Every major cloud provider seems to be building in Texas right now. Dallas-Fort Worth, San Antonio, and the corridor around Austin have turned into one of the fastest-growing data center markets in the country, driven by cheap land, available power, and a business-friendly regulatory environment. That growth is creating a security problem most people outside the industry never think about.
Data Centers Are Not Normal Buildings, Security-Wise
A retail store worries about shoplifting. An office worries about after-hours break-ins. A data center has to worry about both physical intrusion and the fact that a single unauthorized person on the floor can represent a massive liability, whether that’s data exposure, sabotage, or just a compliance violation that costs a client contract.

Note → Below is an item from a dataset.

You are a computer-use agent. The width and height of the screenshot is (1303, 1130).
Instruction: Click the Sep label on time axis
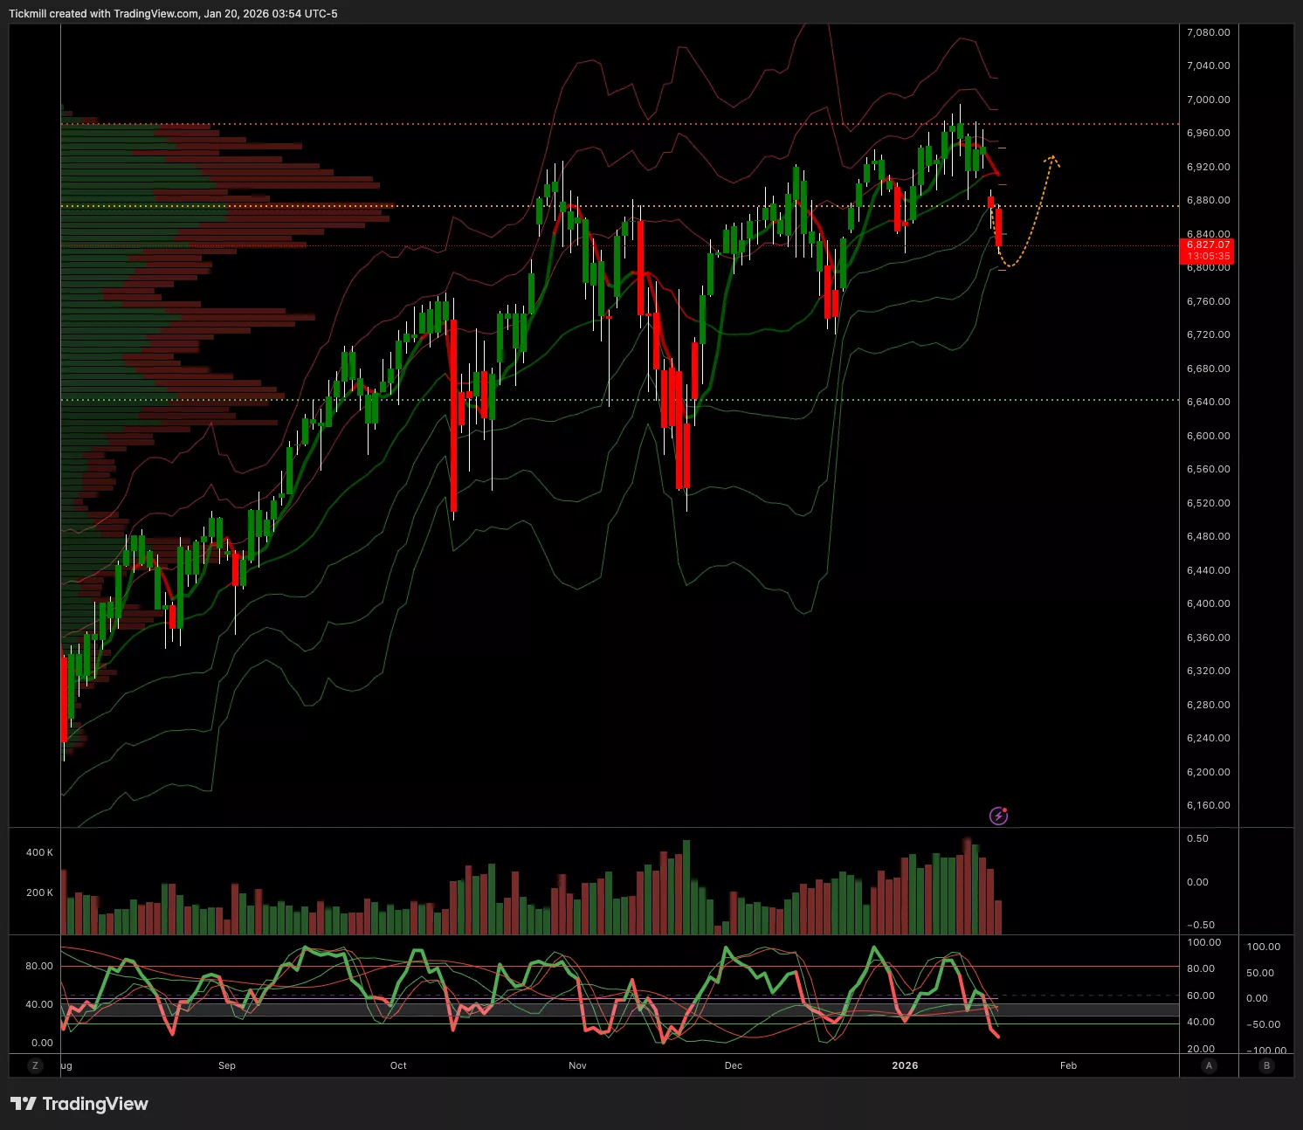pyautogui.click(x=227, y=1065)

Access control at this level isn’t a keycard and a camera. It’s layered: perimeter checks, visitor logging, escort requirements for anyone not on staff, and guards trained specifically to understand why the protocols exist rather than just following a checklist. A guard who doesn’t understand the stakes of a data hall is a liability, not a solution.
It’s Not Just Data Centers
Texas’s broader corporate growth has the same effect on office campuses and industrial parks. Companies relocating headquarters to Texas from higher-cost states are bringing corporate security expectations with them, things like controlled visitor access, coordinated security for executive floors, and after-hours patrol standards that a lot of existing Texas commercial properties simply weren’t built around.
Construction hasn’t slowed down either. New corporate campuses and data center builds mean active job sites sitting on expensive equipment and materials, which brings the same theft exposure seen in other fast-growing states, just at a larger scale given how big some of these Texas projects are.
Licensing Matters More Than People Realize
Texas has its own guard licensing requirements through the Department of Public Safety, and it’s worth confirming a provider’s license number before signing anything, especially for something as sensitive as a data center contract. This isn’t the place to go with the cheapest bid without checking credentials first.
Charlie Mike Protective Services holds Texas licensing and covers data center security specifically, along with the broader range of armed, unarmed, and executive protection services that corporate clients in the state tend to need as they scale up operations here.
Growth Doesn’t Wait for Security to Catch Up
Texas’s expansion in tech infrastructure and corporate relocation isn’t slowing down, and the security expectations that come with that growth aren’t optional add-ons anymore. Companies building or leasing in Texas right now are better off getting security planning right from the start than retrofitting it after a breach or a loss makes the gap obvious.